I was listening to Ed Balls on the Today programme on Wednesday and was immediately struck by his unconvincing attempts to distance himself from Damian McBride, and to portray Smeargate as “an issue for all parties”. He didn’t sound as if he believed it himself.
That anodyne interview seems to have been the basis for the Sunday Times’ explosive front page story today. A whistleblower took exception to Balls’ obfuscation and spoke out on what plenty of people have already tacitly suggested – that Balls is at the centre of the Brownite culture of thuggery that sustained McBride.
It was a brave article at the end of a week that has seen Guido Fawkes – and even Alice Miles in the Times – bemoan the subservience of the Westminster lobby to political interests. Judging by the hysterical tone of Balls’ press officer, who described the allegations as “completeley fabricated and malevolent nonsense without any foundation in fact”, the story was a nasty little bolt out of the blue.

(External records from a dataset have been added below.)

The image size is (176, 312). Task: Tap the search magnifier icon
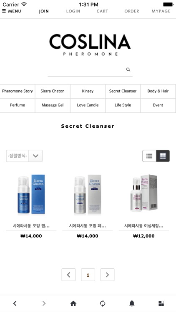click(x=128, y=69)
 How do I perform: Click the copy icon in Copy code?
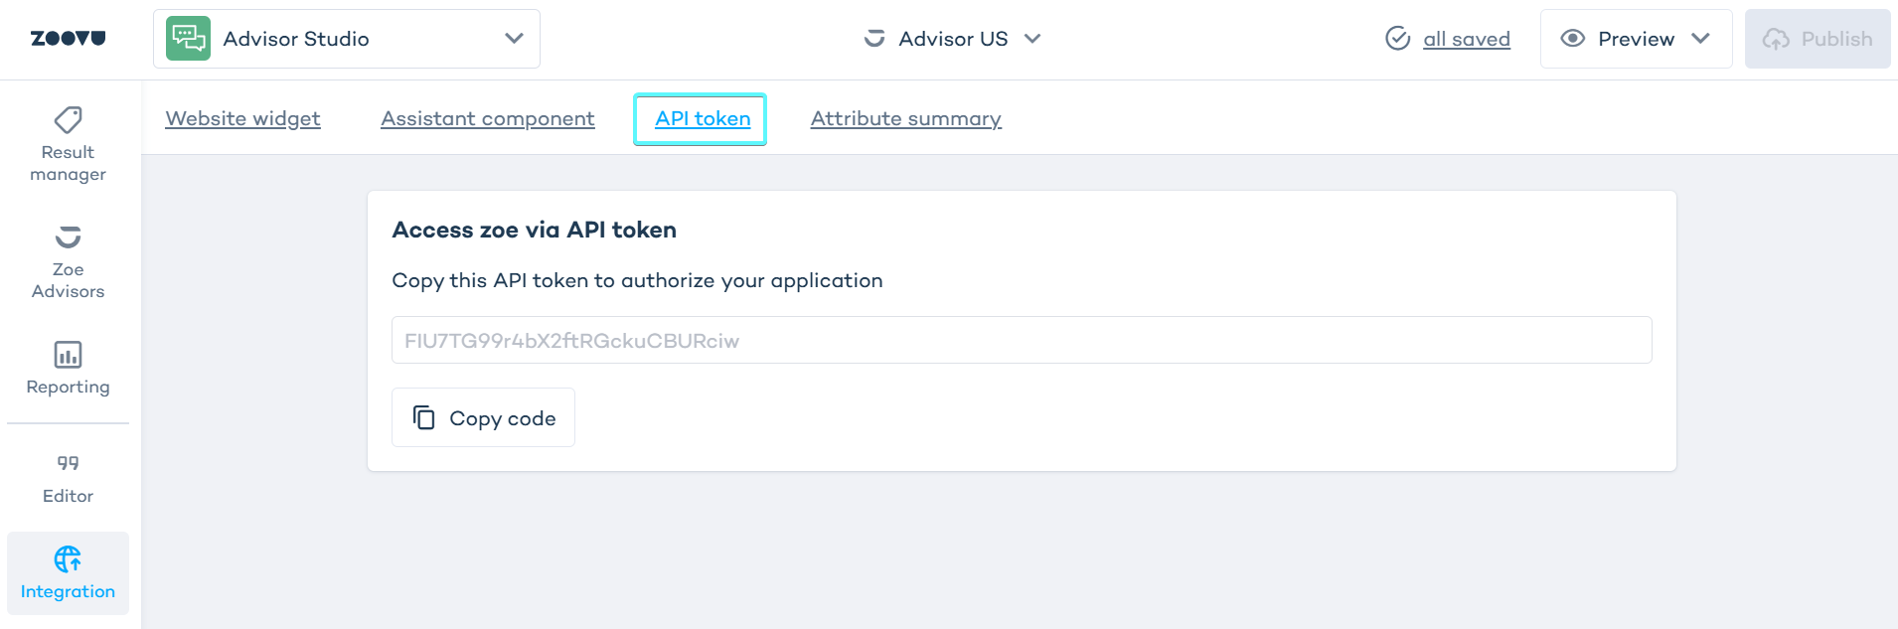(x=424, y=418)
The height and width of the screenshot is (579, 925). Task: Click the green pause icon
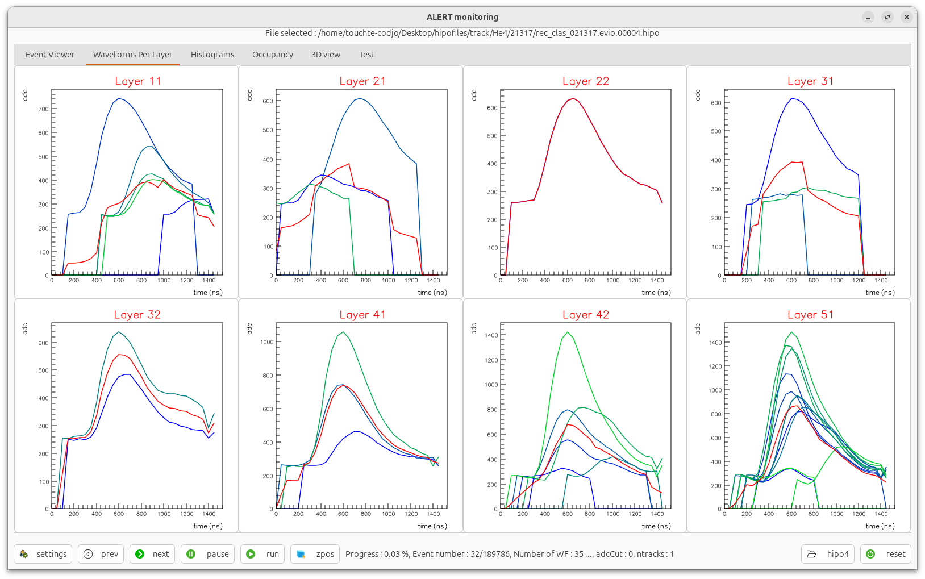(x=191, y=554)
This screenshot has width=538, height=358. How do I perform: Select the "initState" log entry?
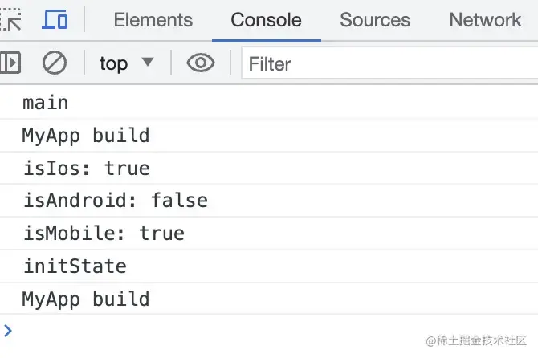tap(75, 266)
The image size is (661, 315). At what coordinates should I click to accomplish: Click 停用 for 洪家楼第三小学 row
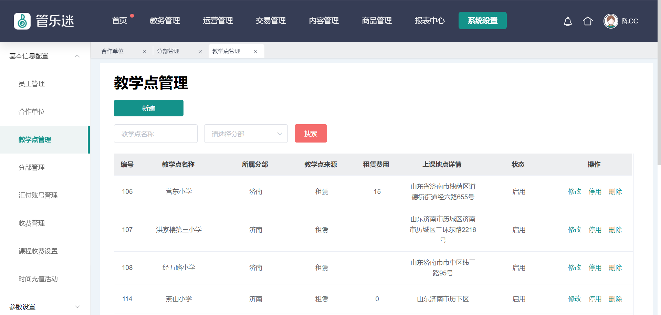click(595, 230)
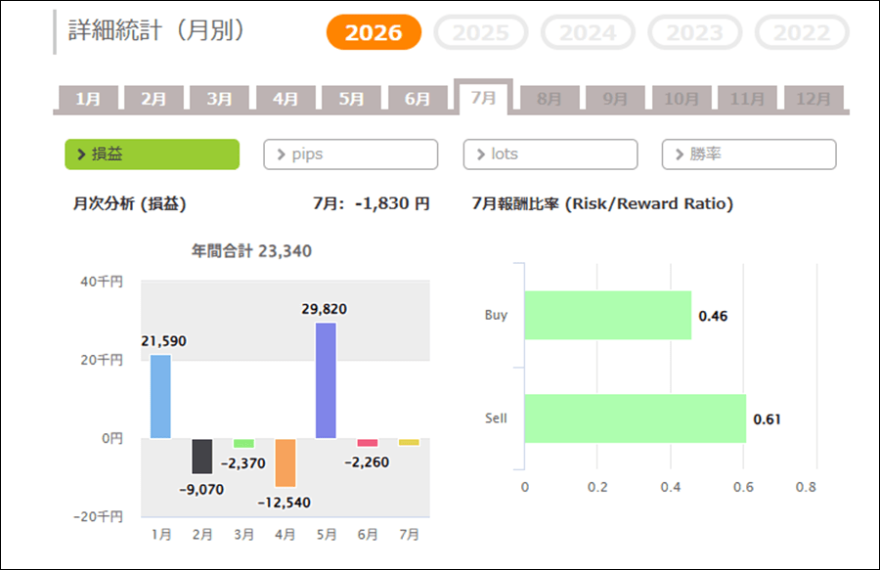The height and width of the screenshot is (570, 880).
Task: Choose the 2022 year pill
Action: pyautogui.click(x=802, y=32)
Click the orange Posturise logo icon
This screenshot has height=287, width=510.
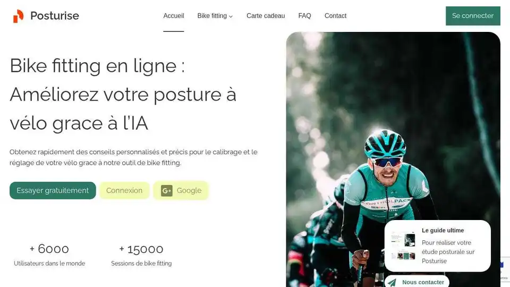18,16
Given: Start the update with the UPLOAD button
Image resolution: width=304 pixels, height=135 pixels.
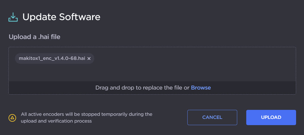Looking at the screenshot, I should pyautogui.click(x=271, y=117).
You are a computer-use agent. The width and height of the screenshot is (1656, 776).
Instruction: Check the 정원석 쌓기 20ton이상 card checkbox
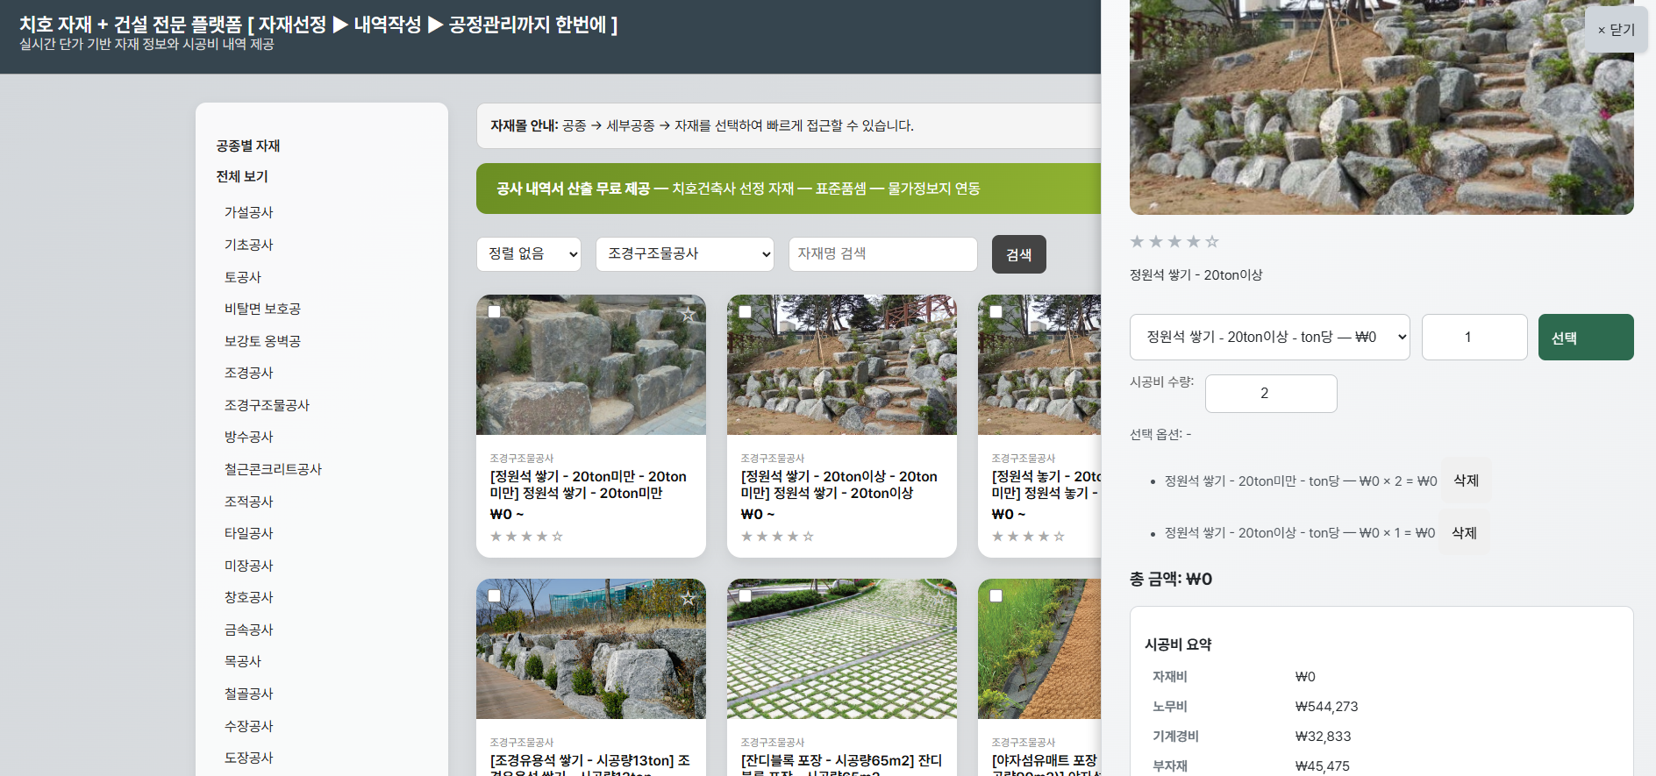coord(746,311)
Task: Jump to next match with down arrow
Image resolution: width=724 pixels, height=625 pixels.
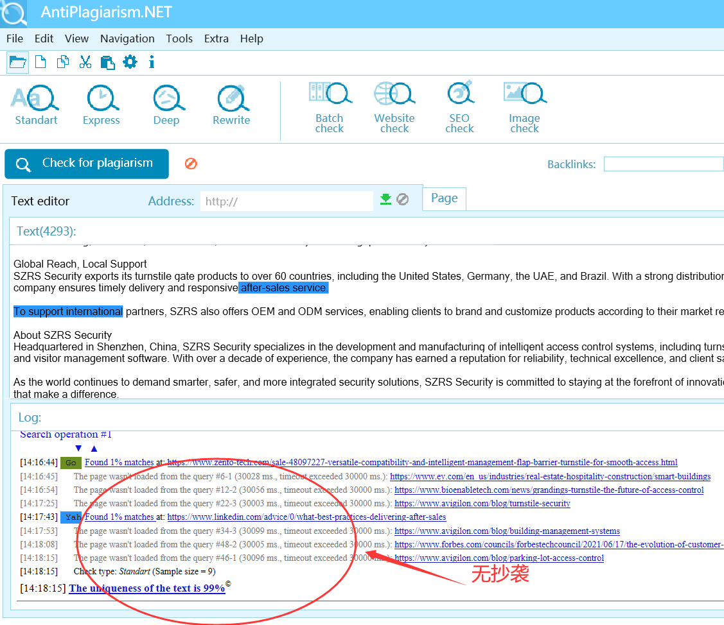Action: click(x=78, y=449)
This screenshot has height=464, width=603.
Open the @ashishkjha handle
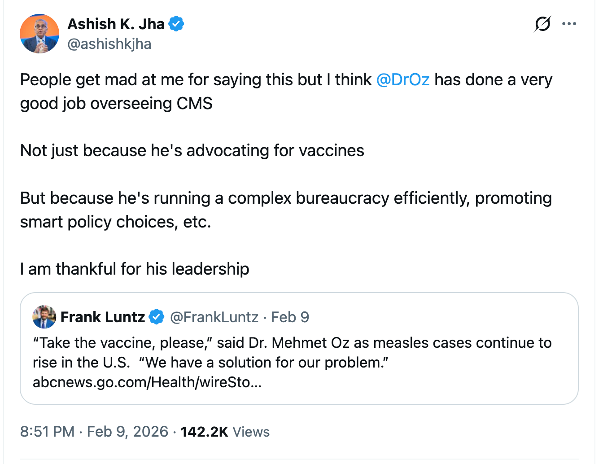point(109,44)
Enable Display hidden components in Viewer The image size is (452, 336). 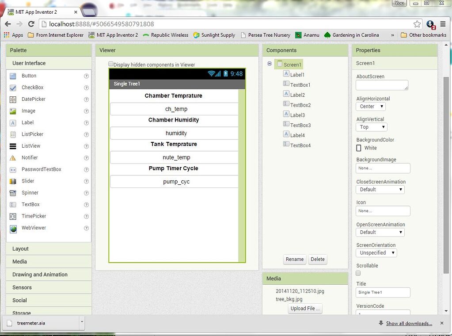pos(110,64)

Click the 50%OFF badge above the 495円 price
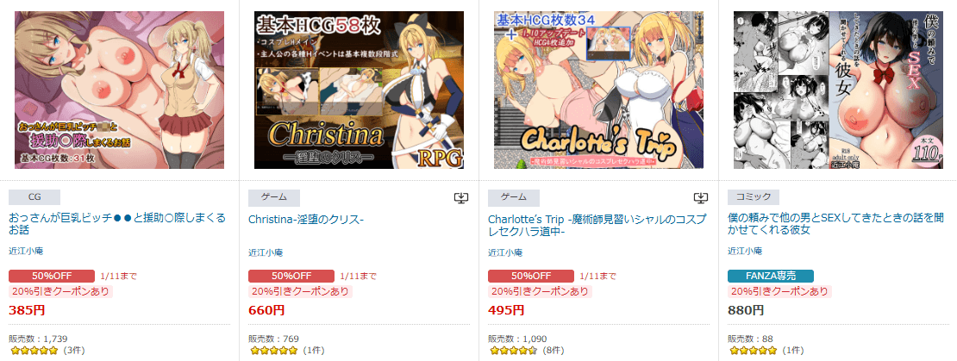tap(531, 277)
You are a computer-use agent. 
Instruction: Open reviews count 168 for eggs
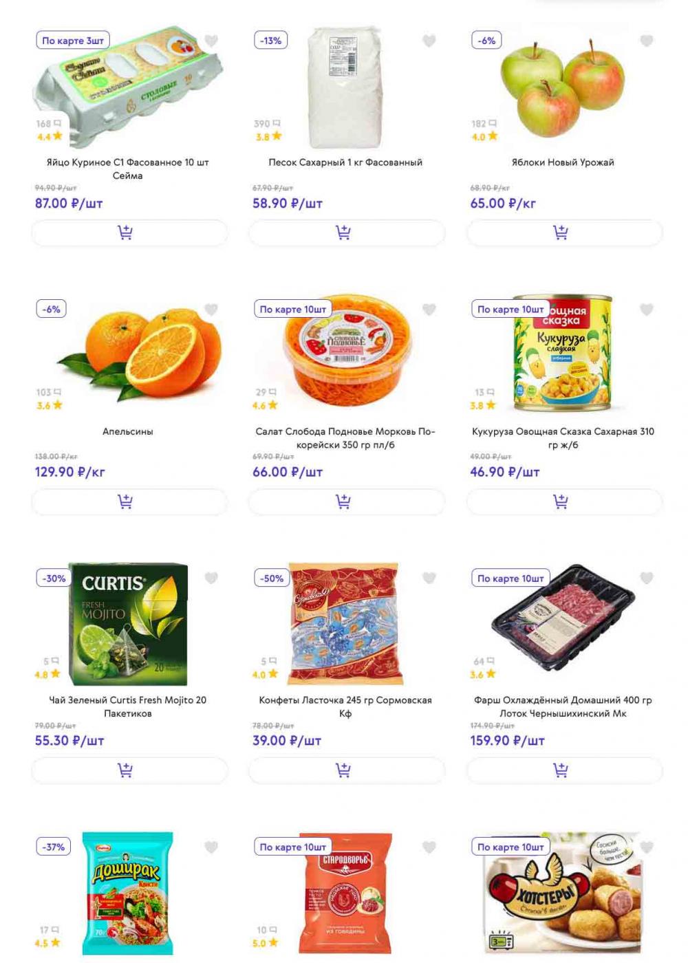tap(48, 124)
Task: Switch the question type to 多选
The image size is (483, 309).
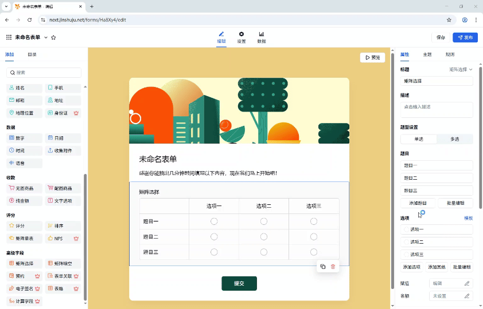Action: click(x=454, y=139)
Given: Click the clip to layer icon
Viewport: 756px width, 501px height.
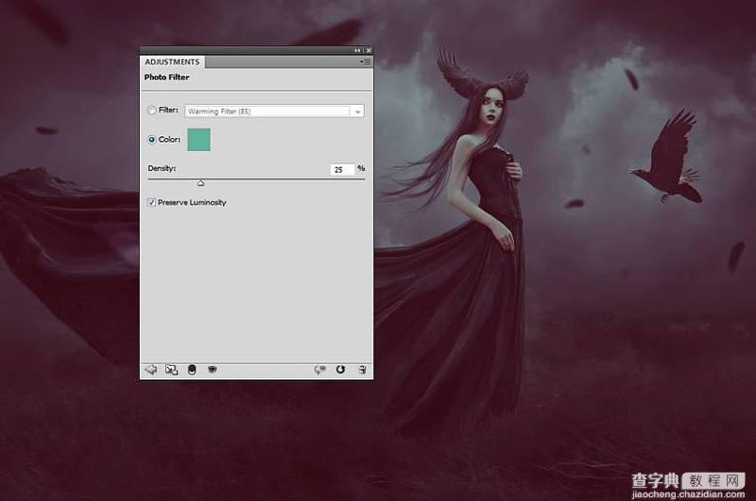Looking at the screenshot, I should tap(192, 370).
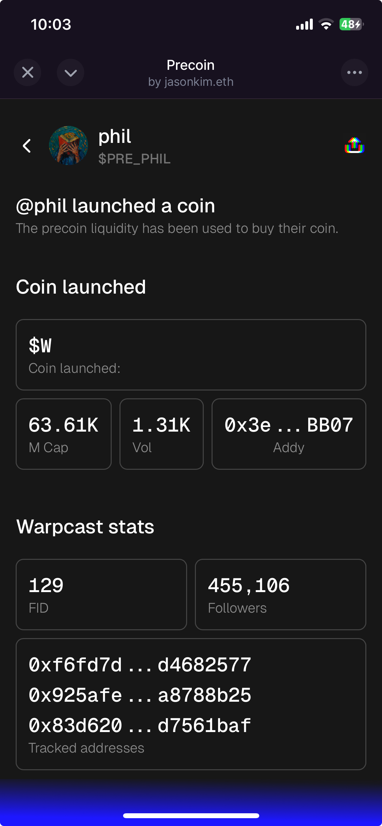Tap the 1.31K Vol card
This screenshot has width=382, height=826.
(x=161, y=434)
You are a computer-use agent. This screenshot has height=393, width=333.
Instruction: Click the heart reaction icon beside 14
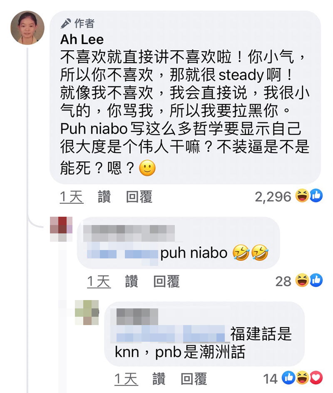tap(316, 378)
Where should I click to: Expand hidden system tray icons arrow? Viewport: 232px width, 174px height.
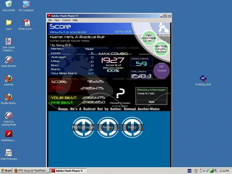(x=204, y=171)
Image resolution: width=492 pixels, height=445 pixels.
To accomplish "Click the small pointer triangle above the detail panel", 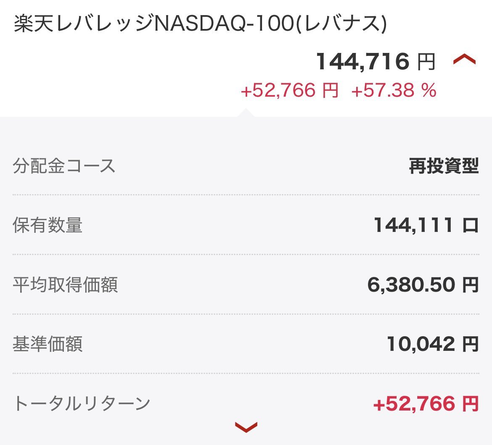I will tap(246, 113).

The malaise clearly goes deeper than the immediate scandal. The Telegraph carried a damning front page headline, “Now Brown pays the price”, with poll figures showing a haemorrhaging of Labour support over the last week. Peter Oborne wrote an interesting piece in the Observer calling for an end to the all-powerful celebrity Prime Minister. Earlier in the week Simon Heffer wrote an excoriating piece calling for Jacqui Smith’s head.
As Paddy Ashdown candidly remarked on this morning’s Andrew Marr show, no betting man would plump for Labour at the next election. Smeargate is the culmination of years of dirty briefing, and now it’s open season on the Government.